**Required work:** What lines in the material hold the string "computer"? Copy out each of them.

**Material provided:**
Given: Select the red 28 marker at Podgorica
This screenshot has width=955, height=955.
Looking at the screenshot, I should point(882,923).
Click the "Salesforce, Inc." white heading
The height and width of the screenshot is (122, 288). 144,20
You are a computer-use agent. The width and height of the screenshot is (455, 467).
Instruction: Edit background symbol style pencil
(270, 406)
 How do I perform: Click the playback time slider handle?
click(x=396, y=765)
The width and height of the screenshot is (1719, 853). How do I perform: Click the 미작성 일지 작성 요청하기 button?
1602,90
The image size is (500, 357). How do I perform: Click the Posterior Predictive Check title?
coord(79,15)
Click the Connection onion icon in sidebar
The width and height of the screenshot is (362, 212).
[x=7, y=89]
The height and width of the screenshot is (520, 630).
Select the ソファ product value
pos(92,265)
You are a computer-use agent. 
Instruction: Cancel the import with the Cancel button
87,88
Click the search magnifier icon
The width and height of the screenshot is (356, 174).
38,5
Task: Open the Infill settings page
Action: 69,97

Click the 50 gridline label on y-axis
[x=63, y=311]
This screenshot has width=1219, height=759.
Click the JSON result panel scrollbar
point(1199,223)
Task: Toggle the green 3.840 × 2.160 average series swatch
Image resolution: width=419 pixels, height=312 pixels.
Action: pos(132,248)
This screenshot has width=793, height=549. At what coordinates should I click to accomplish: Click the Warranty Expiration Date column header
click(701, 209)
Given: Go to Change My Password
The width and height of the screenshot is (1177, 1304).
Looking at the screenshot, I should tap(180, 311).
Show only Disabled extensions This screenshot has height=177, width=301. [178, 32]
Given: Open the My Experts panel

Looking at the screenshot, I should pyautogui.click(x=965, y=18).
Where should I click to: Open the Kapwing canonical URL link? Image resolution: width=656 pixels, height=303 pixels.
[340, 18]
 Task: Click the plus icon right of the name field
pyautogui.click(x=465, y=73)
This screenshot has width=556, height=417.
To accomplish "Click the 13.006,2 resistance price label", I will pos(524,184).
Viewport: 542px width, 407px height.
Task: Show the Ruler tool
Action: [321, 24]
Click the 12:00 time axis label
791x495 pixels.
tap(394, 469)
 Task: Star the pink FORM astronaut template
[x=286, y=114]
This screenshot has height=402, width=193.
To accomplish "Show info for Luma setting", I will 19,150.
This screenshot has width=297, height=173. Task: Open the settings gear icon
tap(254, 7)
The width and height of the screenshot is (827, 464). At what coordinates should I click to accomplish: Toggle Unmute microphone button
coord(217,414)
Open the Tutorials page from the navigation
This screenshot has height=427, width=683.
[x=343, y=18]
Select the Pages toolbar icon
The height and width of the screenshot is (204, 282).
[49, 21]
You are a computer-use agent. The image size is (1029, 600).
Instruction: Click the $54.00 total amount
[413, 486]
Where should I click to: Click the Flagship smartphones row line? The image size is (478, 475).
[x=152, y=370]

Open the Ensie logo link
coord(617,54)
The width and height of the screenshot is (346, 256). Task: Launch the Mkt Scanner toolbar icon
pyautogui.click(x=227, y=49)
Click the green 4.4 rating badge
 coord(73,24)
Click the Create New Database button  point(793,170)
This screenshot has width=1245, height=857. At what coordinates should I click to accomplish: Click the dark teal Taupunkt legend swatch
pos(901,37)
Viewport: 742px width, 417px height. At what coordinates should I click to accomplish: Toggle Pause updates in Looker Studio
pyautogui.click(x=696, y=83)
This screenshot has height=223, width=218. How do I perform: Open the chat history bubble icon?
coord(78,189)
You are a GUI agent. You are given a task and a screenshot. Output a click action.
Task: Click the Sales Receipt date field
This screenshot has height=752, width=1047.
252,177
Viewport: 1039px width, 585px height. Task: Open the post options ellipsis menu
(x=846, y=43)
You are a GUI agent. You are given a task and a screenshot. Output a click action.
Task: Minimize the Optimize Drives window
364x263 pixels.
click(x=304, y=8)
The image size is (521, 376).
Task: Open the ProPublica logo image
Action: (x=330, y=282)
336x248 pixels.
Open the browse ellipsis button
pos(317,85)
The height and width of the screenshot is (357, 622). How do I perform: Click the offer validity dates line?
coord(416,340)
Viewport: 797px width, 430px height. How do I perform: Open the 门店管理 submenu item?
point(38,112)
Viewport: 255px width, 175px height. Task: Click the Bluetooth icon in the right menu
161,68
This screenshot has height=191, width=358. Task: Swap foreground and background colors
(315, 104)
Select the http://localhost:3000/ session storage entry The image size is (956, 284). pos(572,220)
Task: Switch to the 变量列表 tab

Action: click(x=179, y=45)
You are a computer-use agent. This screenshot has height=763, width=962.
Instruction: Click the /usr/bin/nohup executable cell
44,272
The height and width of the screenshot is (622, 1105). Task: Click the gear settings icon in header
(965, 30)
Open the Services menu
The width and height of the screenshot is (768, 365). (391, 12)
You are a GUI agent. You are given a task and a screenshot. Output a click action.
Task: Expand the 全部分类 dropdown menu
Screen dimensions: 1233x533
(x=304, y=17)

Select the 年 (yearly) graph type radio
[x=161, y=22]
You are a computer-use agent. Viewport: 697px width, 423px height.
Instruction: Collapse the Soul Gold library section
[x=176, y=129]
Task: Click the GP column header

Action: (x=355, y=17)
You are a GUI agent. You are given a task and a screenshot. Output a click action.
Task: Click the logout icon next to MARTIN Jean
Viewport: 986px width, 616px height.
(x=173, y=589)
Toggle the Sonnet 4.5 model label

**Output of the task:**
You are a computer-use agent. The width and height of the screenshot is (455, 467).
You are a computer-use agent. 
You are a computer-use agent. The image size is (1029, 600).
You are a computer-use agent. This screenshot has height=763, width=962.
You are a computer-use agent. Viewport: 697px width, 423px height.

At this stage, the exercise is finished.